長谷川良氏の1/6付アゴラ記事「ベネズエラ軍事介入と『国際法』の関係」へのコメントです。


「国際法より現実の政治状況を重視」といえば、憲法学者や法律専門家から激しい批判が飛び出すことは間違いないだろう。そして「危険な思想だ」と受け取られるかもしれない。国際法を無視した場合、世界は弱肉強食の世界に戻り、軍事大国が世界を専制支配していくと警告を受けるかもしれない。

それでは国際法と国連憲章は世界を平和にしただろうか。世界が大混乱に陥るのを防いできたといわれるかもしれない。はっきりしている点は、国際法も国連憲章も人間の幸せ、平和な世界の建築のためにあるもので、逆ではないはずだ。極端にいえば、人間、国民、国家が幸せになれないのならば、高尚な内容を明記している国際法、国連憲章も意味がなくなる。

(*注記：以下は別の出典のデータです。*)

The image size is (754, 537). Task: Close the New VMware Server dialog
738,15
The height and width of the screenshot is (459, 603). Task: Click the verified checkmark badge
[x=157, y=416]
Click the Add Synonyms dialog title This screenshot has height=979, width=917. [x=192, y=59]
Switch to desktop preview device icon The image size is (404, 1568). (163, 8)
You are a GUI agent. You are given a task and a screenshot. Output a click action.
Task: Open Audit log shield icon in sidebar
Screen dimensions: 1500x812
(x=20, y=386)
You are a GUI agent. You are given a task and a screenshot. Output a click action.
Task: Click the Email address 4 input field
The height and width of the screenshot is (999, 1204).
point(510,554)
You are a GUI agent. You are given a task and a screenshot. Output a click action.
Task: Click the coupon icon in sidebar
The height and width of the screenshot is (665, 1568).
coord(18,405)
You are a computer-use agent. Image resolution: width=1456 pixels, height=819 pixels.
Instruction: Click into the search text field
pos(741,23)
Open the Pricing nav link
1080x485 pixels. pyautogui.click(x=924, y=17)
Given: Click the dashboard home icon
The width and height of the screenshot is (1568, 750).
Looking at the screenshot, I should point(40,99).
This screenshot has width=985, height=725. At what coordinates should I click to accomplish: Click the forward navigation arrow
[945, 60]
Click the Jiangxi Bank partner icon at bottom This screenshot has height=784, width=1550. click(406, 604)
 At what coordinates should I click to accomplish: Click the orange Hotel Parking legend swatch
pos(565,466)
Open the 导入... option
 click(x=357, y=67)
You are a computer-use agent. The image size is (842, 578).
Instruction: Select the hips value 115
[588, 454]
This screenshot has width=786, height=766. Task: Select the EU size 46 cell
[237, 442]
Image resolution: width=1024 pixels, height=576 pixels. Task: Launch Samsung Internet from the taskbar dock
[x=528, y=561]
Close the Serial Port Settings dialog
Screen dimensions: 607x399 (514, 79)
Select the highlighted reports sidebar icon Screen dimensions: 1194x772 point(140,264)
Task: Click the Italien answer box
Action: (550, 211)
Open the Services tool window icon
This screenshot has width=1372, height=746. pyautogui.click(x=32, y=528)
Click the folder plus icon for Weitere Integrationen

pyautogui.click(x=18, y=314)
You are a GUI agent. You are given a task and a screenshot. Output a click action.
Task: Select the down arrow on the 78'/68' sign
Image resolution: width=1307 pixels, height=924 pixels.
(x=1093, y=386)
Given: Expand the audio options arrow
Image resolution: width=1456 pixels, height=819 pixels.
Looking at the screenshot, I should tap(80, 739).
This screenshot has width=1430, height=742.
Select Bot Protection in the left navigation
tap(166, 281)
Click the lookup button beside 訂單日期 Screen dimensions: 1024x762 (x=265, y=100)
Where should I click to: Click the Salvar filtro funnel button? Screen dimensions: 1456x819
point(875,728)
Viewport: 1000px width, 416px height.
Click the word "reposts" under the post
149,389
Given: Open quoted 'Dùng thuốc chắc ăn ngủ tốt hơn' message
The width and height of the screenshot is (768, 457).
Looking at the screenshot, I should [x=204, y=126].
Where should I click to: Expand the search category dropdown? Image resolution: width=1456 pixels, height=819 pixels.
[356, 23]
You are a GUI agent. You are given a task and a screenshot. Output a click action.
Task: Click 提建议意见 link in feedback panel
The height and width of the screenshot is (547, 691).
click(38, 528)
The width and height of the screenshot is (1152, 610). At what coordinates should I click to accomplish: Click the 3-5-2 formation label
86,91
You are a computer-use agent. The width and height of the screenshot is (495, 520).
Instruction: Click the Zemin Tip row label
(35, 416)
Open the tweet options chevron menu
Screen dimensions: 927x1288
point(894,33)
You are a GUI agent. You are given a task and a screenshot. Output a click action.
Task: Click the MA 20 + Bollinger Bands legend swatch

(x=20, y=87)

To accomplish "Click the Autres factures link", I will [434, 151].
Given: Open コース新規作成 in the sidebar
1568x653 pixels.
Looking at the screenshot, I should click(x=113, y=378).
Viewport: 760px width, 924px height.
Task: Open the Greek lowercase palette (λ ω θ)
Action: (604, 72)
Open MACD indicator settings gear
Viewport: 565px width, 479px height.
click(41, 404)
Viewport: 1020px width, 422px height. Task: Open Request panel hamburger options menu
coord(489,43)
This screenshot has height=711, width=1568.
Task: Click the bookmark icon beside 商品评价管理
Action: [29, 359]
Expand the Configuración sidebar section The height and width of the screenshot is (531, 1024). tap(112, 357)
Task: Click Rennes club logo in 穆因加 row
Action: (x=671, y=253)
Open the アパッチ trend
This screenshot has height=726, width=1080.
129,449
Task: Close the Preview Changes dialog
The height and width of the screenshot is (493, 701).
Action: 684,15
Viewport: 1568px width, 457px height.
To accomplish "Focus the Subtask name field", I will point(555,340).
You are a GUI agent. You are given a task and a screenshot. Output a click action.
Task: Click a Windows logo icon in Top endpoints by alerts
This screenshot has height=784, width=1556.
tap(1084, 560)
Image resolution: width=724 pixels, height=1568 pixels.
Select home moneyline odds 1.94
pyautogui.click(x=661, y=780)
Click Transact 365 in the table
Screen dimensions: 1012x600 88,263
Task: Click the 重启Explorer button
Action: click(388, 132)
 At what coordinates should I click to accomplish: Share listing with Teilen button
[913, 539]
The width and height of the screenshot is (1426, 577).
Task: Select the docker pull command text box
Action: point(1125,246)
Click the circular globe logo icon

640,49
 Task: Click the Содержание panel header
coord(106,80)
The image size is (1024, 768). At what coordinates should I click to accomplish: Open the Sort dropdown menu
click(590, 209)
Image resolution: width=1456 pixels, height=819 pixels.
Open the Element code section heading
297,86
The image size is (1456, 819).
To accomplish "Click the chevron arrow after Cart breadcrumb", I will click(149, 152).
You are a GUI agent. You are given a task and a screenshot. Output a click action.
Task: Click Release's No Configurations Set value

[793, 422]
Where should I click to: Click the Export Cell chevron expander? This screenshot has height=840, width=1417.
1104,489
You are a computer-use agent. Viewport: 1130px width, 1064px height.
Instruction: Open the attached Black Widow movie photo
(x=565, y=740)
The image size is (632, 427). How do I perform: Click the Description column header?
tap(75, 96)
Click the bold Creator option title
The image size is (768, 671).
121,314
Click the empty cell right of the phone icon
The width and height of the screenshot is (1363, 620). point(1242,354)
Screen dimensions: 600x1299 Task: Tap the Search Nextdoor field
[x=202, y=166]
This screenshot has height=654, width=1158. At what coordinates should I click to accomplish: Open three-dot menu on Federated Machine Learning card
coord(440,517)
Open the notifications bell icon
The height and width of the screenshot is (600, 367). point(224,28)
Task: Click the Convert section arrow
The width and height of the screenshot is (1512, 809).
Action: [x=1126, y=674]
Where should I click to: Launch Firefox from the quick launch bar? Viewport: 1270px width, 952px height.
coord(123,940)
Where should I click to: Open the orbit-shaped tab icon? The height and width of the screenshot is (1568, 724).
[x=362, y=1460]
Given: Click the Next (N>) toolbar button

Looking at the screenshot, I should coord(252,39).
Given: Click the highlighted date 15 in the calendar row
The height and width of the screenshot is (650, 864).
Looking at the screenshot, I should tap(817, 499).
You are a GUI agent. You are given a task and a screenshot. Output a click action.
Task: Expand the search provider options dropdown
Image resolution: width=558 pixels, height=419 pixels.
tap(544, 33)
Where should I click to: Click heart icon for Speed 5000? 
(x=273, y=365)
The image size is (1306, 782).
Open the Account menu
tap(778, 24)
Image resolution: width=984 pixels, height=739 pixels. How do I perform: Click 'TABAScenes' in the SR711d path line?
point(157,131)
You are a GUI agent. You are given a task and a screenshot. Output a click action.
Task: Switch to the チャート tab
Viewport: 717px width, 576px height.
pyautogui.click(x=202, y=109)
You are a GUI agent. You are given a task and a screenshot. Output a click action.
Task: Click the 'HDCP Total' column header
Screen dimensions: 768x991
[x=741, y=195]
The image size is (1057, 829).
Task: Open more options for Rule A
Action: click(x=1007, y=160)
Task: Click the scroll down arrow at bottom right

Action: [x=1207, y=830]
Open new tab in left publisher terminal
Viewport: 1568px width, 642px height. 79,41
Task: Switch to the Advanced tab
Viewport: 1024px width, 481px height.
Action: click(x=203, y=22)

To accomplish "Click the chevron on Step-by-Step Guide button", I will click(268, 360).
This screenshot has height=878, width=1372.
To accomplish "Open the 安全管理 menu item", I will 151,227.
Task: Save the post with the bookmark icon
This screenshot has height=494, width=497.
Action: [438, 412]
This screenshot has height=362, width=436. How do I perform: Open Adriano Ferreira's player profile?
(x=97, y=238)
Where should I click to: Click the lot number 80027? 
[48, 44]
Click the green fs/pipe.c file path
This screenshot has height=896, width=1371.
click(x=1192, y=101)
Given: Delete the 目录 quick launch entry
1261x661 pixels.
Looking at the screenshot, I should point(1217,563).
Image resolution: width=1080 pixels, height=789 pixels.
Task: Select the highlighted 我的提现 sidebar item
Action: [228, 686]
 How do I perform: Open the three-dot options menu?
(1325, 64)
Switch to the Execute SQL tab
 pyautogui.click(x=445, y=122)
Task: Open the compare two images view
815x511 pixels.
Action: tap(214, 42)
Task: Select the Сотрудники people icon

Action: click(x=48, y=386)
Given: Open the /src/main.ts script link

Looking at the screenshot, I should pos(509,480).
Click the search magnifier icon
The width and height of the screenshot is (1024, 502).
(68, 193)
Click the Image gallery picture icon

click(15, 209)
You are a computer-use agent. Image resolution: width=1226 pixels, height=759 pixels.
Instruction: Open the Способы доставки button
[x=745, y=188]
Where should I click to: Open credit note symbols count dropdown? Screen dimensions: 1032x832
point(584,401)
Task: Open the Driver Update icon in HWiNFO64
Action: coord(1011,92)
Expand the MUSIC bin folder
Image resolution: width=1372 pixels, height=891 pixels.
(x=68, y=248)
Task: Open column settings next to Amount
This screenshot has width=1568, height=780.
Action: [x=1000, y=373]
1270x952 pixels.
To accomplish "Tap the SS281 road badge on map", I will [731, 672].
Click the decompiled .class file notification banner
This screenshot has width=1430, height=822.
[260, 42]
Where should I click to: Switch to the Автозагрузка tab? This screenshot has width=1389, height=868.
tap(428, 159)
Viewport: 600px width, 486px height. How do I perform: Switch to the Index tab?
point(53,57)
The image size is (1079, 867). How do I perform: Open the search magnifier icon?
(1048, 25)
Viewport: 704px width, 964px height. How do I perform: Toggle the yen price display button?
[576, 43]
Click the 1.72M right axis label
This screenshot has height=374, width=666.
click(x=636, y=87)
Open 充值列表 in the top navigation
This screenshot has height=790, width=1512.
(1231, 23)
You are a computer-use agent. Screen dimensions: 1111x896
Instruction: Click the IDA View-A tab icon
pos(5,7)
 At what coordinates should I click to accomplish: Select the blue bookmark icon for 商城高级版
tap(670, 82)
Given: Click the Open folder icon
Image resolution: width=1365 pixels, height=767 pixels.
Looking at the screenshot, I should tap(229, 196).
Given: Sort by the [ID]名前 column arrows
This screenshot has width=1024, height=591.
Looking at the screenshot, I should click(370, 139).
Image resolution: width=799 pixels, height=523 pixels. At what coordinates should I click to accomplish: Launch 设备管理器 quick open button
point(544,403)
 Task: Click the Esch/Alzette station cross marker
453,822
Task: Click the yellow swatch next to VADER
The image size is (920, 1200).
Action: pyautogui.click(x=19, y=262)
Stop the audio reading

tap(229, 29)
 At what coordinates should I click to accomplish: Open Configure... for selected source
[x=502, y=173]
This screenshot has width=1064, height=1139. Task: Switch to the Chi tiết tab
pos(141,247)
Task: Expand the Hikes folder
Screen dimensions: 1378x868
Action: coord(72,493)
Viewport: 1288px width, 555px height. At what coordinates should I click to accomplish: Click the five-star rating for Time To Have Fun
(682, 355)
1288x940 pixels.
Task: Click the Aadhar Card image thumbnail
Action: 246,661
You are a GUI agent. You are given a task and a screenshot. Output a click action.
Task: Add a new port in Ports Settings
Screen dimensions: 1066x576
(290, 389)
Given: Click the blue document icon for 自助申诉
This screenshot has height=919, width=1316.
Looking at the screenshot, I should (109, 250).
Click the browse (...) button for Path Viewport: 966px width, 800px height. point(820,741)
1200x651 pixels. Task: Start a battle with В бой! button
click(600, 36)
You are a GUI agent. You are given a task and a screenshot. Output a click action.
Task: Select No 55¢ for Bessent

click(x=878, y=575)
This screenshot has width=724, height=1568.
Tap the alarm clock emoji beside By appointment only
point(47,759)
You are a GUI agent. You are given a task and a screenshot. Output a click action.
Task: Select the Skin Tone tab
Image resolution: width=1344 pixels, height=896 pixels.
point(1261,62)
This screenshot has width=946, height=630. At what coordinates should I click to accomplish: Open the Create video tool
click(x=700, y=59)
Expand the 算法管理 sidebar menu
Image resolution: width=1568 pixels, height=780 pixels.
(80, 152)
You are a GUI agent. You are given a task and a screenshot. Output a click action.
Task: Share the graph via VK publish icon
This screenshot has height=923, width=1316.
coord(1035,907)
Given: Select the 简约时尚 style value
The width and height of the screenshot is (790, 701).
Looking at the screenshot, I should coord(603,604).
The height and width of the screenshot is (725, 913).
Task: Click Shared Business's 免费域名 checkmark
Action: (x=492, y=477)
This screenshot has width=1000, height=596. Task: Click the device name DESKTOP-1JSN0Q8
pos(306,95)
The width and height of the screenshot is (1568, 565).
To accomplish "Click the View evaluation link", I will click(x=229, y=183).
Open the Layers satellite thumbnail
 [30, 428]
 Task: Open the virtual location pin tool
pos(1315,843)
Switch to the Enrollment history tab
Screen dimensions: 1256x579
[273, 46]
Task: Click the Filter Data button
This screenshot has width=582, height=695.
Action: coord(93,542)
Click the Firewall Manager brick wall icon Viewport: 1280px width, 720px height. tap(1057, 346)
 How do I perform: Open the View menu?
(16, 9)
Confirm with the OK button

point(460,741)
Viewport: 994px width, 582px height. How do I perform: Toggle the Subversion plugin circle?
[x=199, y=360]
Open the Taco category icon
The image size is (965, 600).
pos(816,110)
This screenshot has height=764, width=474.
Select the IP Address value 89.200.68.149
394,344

カントの「定言命法」と「仮言命法」みたいなお話ですね。この「定言命法」とは、「人を殺すなかれ」のような、絶対的に守るべき規範として天下り的に与えられる規則であるのに対して、「仮言命法」とは、「なになにをすればこうなる、だからこれをやってはいけない」という形で、現実的に守るべき規範であり、理性的思考の下で成立する規範なのですね。

で、プラグマティズムはカントの思想から定言命法を取り去ることで成立したといわれております。今日の米国社会を支配している思想はまさにこのプラグマティズムなのですね。

定言命法、仮言命法はカントの倫理学の基礎をなすものですが、ベネズエラをめぐる政治情勢にあてはめれば「国際法」が定言命法に相当し、麻薬取引や人権抑圧といった眼前でまさに生じている問題の解決が仮言命法にあたる。プラグマティズムの徒としては、空虚なお題目に束縛されず、眼前の困った人を救わなくてはいけない。これはこれで不思議なことは何一つありません。

まあ、藤原正彦さんの著「国家の品格」は「ならぬことはならぬものです」という会津藩の幼児教育「什の掟」の言葉を高く評価しております。これはこれで美しい考え方ではありますが、欧米風グローバルスタンダードからは、ちょっとずれたところにあることも確かであるように思われます。